Stated exercise
Reproduce word for word the stretch of the gold news article below that begins at "GOLD PRICES fell" and stops after "pace of inflation.".

Extracted text
* BEGIN *

Gold News

Gold Price 'Still Lacking Safe-Haven Bid' as Eurozone Hikes Rates, Slashes GDP Forecasts

GOLD PRICES fell Thursday as the European Central Bank made a record hike to its key interest rate but left the return on cash savings over 8 percentage points behind the 350-million citizen Eurozone's current pace of inflation.
 
Major government bond prices fell again, driving longer-term borrowing costs higher once more, while global stock markets resumed their fall after rising on Wednesday for the first time in 2 weeks on the MSCI World Index.
 
"The question is when will we see gold take on more of a safe-haven role," Reuters quotes one derivatives broker, "as we begin to see economies slow due to these rising rate hike policies."
 
GDP growth across the 19-nation Eurozone was today reported at 4.1% per year for the second quarter, beating analyst forecasts.
 
New jobless benefit claims in the US then came in below predictions for last week.
 
"My colleagues and I are strongly committed" to reducing inflation, said US Federal Reserve chief Jerome Powell in a speech, adding that "We think we can avoid the kind of very high social costs that Paul Volcker and the Fed had to bring into play" in the deep recession of the early 1980s by hiking rates faster than had happened in the 1970s.
 
The Fed in July took overnight Dollar interest rates to a ceiling of 2.50% per annum. Inflation in the US ran at 8.5%.

* END *

Data entries

* BEGIN *

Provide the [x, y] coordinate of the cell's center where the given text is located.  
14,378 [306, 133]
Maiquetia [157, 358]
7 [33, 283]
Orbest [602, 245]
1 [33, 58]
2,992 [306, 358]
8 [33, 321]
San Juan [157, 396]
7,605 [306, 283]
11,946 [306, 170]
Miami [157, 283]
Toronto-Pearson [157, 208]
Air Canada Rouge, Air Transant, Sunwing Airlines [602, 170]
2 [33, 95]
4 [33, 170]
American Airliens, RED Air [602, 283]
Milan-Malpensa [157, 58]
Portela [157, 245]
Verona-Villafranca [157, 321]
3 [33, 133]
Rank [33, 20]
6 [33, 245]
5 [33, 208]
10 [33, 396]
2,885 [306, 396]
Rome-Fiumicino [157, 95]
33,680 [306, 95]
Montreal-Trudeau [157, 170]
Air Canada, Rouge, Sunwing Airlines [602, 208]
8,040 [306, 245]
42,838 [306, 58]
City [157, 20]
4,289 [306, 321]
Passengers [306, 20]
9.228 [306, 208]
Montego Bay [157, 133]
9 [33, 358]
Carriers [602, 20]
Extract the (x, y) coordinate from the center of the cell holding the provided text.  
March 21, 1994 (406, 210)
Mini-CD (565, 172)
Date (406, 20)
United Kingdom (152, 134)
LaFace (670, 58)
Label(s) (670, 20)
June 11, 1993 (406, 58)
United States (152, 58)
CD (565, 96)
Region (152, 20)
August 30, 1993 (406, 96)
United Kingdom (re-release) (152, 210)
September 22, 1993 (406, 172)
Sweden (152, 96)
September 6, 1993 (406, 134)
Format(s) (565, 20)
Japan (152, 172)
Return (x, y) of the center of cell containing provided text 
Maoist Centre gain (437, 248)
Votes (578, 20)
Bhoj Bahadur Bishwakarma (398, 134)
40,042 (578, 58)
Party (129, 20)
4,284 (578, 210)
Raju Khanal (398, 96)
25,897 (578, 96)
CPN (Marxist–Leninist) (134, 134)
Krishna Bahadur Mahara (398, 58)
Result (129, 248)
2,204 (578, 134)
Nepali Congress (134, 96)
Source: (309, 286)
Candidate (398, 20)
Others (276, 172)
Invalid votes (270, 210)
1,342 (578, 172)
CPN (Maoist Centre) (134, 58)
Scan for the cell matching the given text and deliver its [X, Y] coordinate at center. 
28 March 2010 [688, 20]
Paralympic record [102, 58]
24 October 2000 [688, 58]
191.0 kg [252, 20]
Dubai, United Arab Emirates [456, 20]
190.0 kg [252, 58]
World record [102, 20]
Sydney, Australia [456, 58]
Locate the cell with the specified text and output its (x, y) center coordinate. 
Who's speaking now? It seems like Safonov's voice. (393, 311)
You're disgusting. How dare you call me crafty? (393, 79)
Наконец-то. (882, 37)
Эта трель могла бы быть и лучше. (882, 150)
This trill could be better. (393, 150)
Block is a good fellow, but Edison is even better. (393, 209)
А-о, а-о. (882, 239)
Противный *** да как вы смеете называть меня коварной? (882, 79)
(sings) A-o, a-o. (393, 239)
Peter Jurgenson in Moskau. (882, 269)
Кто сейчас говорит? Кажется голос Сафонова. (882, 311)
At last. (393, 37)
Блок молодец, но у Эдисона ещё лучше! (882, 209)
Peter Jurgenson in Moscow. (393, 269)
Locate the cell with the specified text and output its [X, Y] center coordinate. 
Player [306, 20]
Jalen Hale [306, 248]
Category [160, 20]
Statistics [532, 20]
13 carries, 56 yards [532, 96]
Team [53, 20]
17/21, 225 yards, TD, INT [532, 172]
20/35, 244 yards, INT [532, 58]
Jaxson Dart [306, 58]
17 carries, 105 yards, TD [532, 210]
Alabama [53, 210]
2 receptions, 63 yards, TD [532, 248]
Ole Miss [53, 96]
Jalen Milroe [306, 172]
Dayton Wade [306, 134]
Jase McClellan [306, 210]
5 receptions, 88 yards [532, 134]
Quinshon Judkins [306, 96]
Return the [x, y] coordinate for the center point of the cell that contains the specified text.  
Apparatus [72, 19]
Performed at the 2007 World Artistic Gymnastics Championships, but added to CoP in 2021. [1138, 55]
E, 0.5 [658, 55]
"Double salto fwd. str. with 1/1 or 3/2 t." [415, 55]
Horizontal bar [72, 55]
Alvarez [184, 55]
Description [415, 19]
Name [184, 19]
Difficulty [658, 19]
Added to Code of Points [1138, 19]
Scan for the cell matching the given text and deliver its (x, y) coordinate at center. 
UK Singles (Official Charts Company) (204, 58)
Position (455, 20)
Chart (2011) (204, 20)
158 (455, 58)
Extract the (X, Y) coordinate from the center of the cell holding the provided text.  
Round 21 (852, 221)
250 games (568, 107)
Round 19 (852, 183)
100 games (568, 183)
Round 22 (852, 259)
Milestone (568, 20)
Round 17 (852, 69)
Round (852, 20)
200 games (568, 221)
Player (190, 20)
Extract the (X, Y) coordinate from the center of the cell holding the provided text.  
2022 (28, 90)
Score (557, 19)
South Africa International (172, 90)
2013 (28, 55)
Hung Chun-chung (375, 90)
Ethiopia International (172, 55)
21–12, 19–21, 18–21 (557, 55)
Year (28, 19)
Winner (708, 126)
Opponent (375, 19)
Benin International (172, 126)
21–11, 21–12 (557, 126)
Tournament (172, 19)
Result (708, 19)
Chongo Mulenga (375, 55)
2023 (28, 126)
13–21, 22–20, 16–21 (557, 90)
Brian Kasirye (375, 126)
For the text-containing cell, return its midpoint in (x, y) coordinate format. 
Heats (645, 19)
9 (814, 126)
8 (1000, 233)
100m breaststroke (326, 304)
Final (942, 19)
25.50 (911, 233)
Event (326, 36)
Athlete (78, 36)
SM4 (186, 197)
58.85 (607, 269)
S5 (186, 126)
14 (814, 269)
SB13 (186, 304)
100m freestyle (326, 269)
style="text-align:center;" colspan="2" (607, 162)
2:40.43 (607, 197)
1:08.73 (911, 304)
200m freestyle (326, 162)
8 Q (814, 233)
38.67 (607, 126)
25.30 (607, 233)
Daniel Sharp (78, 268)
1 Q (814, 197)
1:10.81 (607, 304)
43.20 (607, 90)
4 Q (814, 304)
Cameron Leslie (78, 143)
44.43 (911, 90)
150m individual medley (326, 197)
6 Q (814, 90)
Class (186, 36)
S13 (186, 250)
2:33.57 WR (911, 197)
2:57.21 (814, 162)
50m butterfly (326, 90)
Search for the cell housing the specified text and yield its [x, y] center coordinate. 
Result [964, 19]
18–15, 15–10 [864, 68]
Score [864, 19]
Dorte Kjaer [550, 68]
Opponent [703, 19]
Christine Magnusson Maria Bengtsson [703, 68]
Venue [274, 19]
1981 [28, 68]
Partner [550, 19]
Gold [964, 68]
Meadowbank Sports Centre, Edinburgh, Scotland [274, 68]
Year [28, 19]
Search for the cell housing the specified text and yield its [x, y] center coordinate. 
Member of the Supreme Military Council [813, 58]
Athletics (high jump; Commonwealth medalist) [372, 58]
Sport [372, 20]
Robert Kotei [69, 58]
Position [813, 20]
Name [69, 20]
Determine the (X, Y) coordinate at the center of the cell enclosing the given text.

* END *

Output
GOLD PRICES fell Thursday as the European Central Bank made a record hike to its key interest rate but left the return on cash savings over 8 percentage points behind the 350-million citizen Eurozone's current pace of inflation.